I think I’ve only “lived” four days ever, and two of them I regret. E-Day and the day my boy died. And the other two… it’s way too early, and I got things to do. I always have something but never in my best interest or B’s. Busy Living, B Dying.

Saturday, April 30, 2022

Chronicle 303 ~Busy Living, B Dying~

Hey Lady Lu,
I AM a Billionaire right now, but it still wouldn’t make sense… B’s passing. I told M Anime we have a price.

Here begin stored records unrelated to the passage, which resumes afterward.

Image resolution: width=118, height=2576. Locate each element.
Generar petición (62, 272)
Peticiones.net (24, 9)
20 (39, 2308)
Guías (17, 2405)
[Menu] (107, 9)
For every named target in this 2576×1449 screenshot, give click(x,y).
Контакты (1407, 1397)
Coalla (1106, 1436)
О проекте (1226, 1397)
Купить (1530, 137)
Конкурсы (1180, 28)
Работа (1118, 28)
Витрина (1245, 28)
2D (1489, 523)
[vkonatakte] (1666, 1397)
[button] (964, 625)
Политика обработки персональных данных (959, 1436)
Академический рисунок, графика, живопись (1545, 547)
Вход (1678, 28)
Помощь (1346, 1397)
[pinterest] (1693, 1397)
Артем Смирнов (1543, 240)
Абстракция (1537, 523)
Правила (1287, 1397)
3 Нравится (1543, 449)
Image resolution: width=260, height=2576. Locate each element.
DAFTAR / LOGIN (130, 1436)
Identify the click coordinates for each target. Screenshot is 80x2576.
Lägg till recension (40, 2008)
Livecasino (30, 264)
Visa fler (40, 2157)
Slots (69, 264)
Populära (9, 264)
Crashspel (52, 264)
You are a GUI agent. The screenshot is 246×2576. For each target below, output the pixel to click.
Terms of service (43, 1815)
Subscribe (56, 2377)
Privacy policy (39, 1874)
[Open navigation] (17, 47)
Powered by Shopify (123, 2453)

$155.01 That’s how much I made the week B died. $234.90 is the amount he died for. That’s the week I was working as he lay dying. Until this second, I never bothered to look. I still keep all the paperwork from his first exam at the beginning of the month to my guilty plea. Hell, the evidence that shows what I did. But why am I bringing this up? Never can tell with these things, Lady Lunalesca. I wake up every morning saying, NO! Should I be “happy” that I’m being reimbursed for getting fucked free of earwax, hehe? What about the fact that I have security for another year? Paycheck disappeared so fast. If only M Anime saw it, what would she think?

A great man once said, “It Doesn’t Matter.” Lunalesca, I know I was disgusted with myself despite my productivity yesterday. Creaming all over the bedsheets. Like Johnny Lawrence finding the internet in Cobra Kai. What I deserve, napping or masturbating. Why am I being so crude today? I woke up on time… okay, fifteen minutes late after shutting off the alarm. One more thing to piss me off today. If it was the Day Job? Fuck! The days I jump out of bed because, as I said. This way or that, I am fucked, Luna. Yet this morning, it wasn’t as if I was sleeping anyway or better, resting, recovering. After Monday, I can’t even sleep as I choose. I keep thinking I’ll be deaf.

That’s not a dig at those who are Lady Lunalesca. Wasn’t I blessed to have one ear? And aren’t I blessed that after an hour at the doctor’s office, I have two, and then what Lunalesca? Cherry asked me to send a page of my work to her as she works on her editing gig. I got an email from a guy who saw my reviews (hmm) and wants me to do one for him. Even B III… I was busy reading, and I still know, feel, believe I can’t pick up another “normal” book. You know one, not about grieving and mourning? Not that I mind that much. Existing. For damn sure, I ain’t living. 454 Days, dick in hand. Busy Living, B Dying.